• [RECORDS FOR THIS TASK]

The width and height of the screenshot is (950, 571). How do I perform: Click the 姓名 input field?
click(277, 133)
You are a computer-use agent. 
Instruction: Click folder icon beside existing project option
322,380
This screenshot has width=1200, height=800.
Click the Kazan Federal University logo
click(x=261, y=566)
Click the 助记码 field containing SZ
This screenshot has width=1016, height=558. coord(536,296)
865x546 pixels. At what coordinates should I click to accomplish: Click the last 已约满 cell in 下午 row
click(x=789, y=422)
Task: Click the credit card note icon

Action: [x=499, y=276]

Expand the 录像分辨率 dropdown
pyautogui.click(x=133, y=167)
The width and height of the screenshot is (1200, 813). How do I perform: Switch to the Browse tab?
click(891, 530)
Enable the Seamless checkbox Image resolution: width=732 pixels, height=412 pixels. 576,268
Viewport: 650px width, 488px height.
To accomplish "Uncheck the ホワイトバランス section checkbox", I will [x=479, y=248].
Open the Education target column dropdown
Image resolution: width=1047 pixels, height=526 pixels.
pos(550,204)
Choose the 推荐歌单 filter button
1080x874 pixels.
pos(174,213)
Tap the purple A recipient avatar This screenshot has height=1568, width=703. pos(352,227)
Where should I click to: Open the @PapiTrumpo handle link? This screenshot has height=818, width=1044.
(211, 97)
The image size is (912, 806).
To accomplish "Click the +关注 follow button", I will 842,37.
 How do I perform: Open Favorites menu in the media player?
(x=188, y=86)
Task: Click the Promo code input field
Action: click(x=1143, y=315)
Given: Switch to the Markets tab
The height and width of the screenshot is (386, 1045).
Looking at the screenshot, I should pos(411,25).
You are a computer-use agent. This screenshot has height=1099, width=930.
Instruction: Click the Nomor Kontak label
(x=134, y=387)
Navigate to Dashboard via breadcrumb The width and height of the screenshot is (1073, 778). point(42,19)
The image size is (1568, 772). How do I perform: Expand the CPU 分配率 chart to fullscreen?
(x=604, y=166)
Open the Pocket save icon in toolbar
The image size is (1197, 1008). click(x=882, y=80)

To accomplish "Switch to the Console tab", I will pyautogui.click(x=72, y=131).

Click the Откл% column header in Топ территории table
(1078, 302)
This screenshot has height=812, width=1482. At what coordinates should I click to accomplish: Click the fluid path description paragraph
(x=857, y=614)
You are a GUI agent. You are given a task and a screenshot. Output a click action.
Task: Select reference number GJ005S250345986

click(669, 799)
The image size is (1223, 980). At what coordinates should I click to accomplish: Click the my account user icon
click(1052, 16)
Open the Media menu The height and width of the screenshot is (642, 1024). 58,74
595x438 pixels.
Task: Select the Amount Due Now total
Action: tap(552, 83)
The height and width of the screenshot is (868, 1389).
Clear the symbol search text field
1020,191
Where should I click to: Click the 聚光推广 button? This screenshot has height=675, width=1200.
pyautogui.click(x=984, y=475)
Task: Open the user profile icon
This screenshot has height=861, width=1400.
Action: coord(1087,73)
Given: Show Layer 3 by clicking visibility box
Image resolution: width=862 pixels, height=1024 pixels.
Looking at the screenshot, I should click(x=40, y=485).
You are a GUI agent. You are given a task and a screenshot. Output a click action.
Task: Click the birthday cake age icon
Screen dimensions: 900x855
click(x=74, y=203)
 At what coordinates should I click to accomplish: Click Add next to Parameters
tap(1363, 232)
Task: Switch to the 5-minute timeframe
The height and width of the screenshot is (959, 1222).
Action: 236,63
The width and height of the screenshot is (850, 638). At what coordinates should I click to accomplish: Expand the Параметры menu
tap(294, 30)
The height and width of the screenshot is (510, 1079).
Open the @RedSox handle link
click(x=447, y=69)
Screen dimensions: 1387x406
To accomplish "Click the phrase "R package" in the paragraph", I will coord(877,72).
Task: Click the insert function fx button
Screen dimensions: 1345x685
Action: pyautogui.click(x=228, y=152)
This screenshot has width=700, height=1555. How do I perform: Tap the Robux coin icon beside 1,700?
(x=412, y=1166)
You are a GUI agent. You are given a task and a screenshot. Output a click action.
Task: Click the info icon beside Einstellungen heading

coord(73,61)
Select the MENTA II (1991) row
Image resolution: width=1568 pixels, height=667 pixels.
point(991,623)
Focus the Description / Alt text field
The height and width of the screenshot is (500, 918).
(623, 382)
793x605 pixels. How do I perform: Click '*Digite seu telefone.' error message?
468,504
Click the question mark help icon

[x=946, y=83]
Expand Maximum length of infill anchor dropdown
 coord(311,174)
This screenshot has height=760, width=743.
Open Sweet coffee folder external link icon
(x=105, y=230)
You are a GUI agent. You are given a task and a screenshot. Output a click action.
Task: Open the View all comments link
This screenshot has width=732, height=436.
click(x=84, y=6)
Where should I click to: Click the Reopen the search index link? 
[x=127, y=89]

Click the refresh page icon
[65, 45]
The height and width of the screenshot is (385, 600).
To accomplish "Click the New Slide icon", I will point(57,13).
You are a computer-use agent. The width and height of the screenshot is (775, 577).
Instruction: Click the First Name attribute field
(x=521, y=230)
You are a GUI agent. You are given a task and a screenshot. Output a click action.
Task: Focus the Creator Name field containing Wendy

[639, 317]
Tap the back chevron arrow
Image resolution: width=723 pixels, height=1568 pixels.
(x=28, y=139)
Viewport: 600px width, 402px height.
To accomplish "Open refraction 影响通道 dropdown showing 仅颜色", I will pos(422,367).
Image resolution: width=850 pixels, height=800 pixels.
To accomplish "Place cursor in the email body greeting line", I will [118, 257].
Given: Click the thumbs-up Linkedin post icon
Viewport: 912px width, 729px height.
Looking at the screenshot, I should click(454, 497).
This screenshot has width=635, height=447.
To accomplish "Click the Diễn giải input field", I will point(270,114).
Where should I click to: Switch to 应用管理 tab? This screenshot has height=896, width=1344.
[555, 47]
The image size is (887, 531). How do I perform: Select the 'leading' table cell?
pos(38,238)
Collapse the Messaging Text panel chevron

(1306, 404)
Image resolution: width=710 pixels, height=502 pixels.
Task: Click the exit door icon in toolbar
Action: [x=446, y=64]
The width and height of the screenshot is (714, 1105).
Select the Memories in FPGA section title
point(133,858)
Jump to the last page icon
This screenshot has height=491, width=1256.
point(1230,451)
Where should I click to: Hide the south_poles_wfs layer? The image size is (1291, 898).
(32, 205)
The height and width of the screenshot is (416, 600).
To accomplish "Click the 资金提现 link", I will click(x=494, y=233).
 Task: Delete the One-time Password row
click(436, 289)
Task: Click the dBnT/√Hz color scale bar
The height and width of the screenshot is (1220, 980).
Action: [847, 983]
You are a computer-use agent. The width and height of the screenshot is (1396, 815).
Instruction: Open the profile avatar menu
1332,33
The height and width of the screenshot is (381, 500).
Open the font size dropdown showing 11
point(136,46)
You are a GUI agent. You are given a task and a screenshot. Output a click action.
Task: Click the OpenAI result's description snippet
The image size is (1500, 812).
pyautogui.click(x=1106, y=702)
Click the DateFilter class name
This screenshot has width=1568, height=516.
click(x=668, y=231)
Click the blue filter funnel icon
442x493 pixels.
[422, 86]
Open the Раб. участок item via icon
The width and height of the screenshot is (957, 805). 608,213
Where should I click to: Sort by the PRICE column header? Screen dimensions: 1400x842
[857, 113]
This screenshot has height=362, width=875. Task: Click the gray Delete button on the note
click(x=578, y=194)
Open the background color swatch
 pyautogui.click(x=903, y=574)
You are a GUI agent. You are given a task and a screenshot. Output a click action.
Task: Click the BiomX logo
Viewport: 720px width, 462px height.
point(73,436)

• [ASSIGNMENT] The output is every entry, printed exactly as it reads.

• [FINISHED EXERCISE]
The width and height of the screenshot is (950, 571). How do I perform: Click the 姓名 input field?
click(277, 133)
You are a computer-use agent. 
Instruction: Click folder icon beside existing project option
322,380
This screenshot has width=1200, height=800.
Click the Kazan Federal University logo
click(x=261, y=566)
Click the 助记码 field containing SZ
This screenshot has width=1016, height=558. coord(536,296)
865x546 pixels. At what coordinates should I click to accomplish: Click the last 已约满 cell in 下午 row
click(x=789, y=422)
Task: Click the credit card note icon

Action: [x=499, y=276]

Expand the 录像分辨率 dropdown
pyautogui.click(x=133, y=167)
The width and height of the screenshot is (1200, 813). How do I perform: Switch to the Browse tab?
click(891, 530)
Enable the Seamless checkbox Image resolution: width=732 pixels, height=412 pixels. 576,268
Viewport: 650px width, 488px height.
To accomplish "Uncheck the ホワイトバランス section checkbox", I will [x=479, y=248].
Open the Education target column dropdown
Image resolution: width=1047 pixels, height=526 pixels.
pos(550,204)
Choose the 推荐歌单 filter button
1080x874 pixels.
pos(174,213)
Tap the purple A recipient avatar This screenshot has height=1568, width=703. pos(352,227)
Where should I click to: Open the @PapiTrumpo handle link? This screenshot has height=818, width=1044.
(211, 97)
The image size is (912, 806).
To accomplish "Click the +关注 follow button", I will 842,37.
 How do I perform: Open Favorites menu in the media player?
(x=188, y=86)
Task: Click the Promo code input field
Action: click(x=1143, y=315)
Given: Switch to the Markets tab
The height and width of the screenshot is (386, 1045).
Looking at the screenshot, I should pos(411,25).
You are a computer-use agent. This screenshot has height=1099, width=930.
Instruction: Click the Nomor Kontak label
(x=134, y=387)
Navigate to Dashboard via breadcrumb The width and height of the screenshot is (1073, 778). point(42,19)
The image size is (1568, 772). How do I perform: Expand the CPU 分配率 chart to fullscreen?
(x=604, y=166)
Open the Pocket save icon in toolbar
The image size is (1197, 1008). click(x=882, y=80)

To accomplish "Switch to the Console tab", I will pyautogui.click(x=72, y=131).

Click the Откл% column header in Топ территории table
(1078, 302)
This screenshot has height=812, width=1482. At what coordinates should I click to accomplish: Click the fluid path description paragraph
(x=857, y=614)
You are a GUI agent. You are given a task and a screenshot. Output a click action.
Task: Select reference number GJ005S250345986

click(669, 799)
The image size is (1223, 980). At what coordinates should I click to accomplish: Click the my account user icon
click(1052, 16)
Open the Media menu The height and width of the screenshot is (642, 1024). 58,74
595x438 pixels.
Task: Select the Amount Due Now total
Action: tap(552, 83)
The height and width of the screenshot is (868, 1389).
Clear the symbol search text field
1020,191
Where should I click to: Click the 聚光推广 button? This screenshot has height=675, width=1200.
pyautogui.click(x=984, y=475)
Task: Open the user profile icon
This screenshot has height=861, width=1400.
Action: coord(1087,73)
Given: Show Layer 3 by clicking visibility box
Image resolution: width=862 pixels, height=1024 pixels.
Looking at the screenshot, I should click(x=40, y=485).
You are a GUI agent. You are given a task and a screenshot. Output a click action.
Task: Click the birthday cake age icon
Screen dimensions: 900x855
click(x=74, y=203)
 At what coordinates should I click to accomplish: Click Add next to Parameters
tap(1363, 232)
Task: Switch to the 5-minute timeframe
The height and width of the screenshot is (959, 1222).
Action: 236,63
The width and height of the screenshot is (850, 638). At what coordinates should I click to accomplish: Expand the Параметры menu
tap(294, 30)
The height and width of the screenshot is (510, 1079).
Open the @RedSox handle link
click(x=447, y=69)
Screen dimensions: 1387x406
To accomplish "Click the phrase "R package" in the paragraph", I will coord(877,72).
Task: Click the insert function fx button
Screen dimensions: 1345x685
Action: pyautogui.click(x=228, y=152)
This screenshot has width=700, height=1555. How do I perform: Tap the Robux coin icon beside 1,700?
(x=412, y=1166)
You are a GUI agent. You are given a task and a screenshot. Output a click action.
Task: Click the info icon beside Einstellungen heading

coord(73,61)
Select the MENTA II (1991) row
Image resolution: width=1568 pixels, height=667 pixels.
point(991,623)
Focus the Description / Alt text field
The height and width of the screenshot is (500, 918).
(623, 382)
793x605 pixels. How do I perform: Click '*Digite seu telefone.' error message?
468,504
Click the question mark help icon

[x=946, y=83]
Expand Maximum length of infill anchor dropdown
 coord(311,174)
This screenshot has height=760, width=743.
Open Sweet coffee folder external link icon
(x=105, y=230)
You are a GUI agent. You are given a task and a screenshot. Output a click action.
Task: Open the View all comments link
This screenshot has width=732, height=436.
click(x=84, y=6)
Where should I click to: Click the Reopen the search index link? 
[x=127, y=89]

Click the refresh page icon
[65, 45]
The height and width of the screenshot is (385, 600).
To accomplish "Click the New Slide icon", I will point(57,13).
You are a computer-use agent. The width and height of the screenshot is (775, 577).
Instruction: Click the First Name attribute field
(x=521, y=230)
You are a GUI agent. You are given a task and a screenshot. Output a click action.
Task: Focus the Creator Name field containing Wendy

[639, 317]
Tap the back chevron arrow
Image resolution: width=723 pixels, height=1568 pixels.
(x=28, y=139)
Viewport: 600px width, 402px height.
To accomplish "Open refraction 影响通道 dropdown showing 仅颜色", I will pos(422,367).
Image resolution: width=850 pixels, height=800 pixels.
To accomplish "Place cursor in the email body greeting line", I will [118, 257].
Given: Click the thumbs-up Linkedin post icon
Viewport: 912px width, 729px height.
Looking at the screenshot, I should click(454, 497).
This screenshot has width=635, height=447.
To accomplish "Click the Diễn giải input field", I will point(270,114).
Where should I click to: Switch to 应用管理 tab? This screenshot has height=896, width=1344.
[555, 47]
The image size is (887, 531). How do I perform: Select the 'leading' table cell?
pos(38,238)
Collapse the Messaging Text panel chevron

(1306, 404)
Image resolution: width=710 pixels, height=502 pixels.
Task: Click the exit door icon in toolbar
Action: [x=446, y=64]
The width and height of the screenshot is (714, 1105).
Select the Memories in FPGA section title
point(133,858)
Jump to the last page icon
This screenshot has height=491, width=1256.
point(1230,451)
Where should I click to: Hide the south_poles_wfs layer? The image size is (1291, 898).
(32, 205)
The height and width of the screenshot is (416, 600).
To accomplish "Click the 资金提现 link", I will click(x=494, y=233).
 Task: Delete the One-time Password row
click(436, 289)
Task: Click the dBnT/√Hz color scale bar
The height and width of the screenshot is (1220, 980).
Action: [847, 983]
You are a computer-use agent. The width and height of the screenshot is (1396, 815).
Instruction: Open the profile avatar menu
1332,33
The height and width of the screenshot is (381, 500).
Open the font size dropdown showing 11
point(136,46)
You are a GUI agent. You are given a task and a screenshot. Output a click action.
Task: Click the OpenAI result's description snippet
The image size is (1500, 812).
pyautogui.click(x=1106, y=702)
Click the DateFilter class name
This screenshot has width=1568, height=516.
click(x=668, y=231)
Click the blue filter funnel icon
442x493 pixels.
[422, 86]
Open the Раб. участок item via icon
The width and height of the screenshot is (957, 805). 608,213
Where should I click to: Sort by the PRICE column header? Screen dimensions: 1400x842
[857, 113]
This screenshot has height=362, width=875. Task: Click the gray Delete button on the note
click(x=578, y=194)
Open the background color swatch
 pyautogui.click(x=903, y=574)
You are a GUI agent. You are given a task and a screenshot. Output a click action.
Task: Click the BiomX logo
Viewport: 720px width, 462px height.
point(73,436)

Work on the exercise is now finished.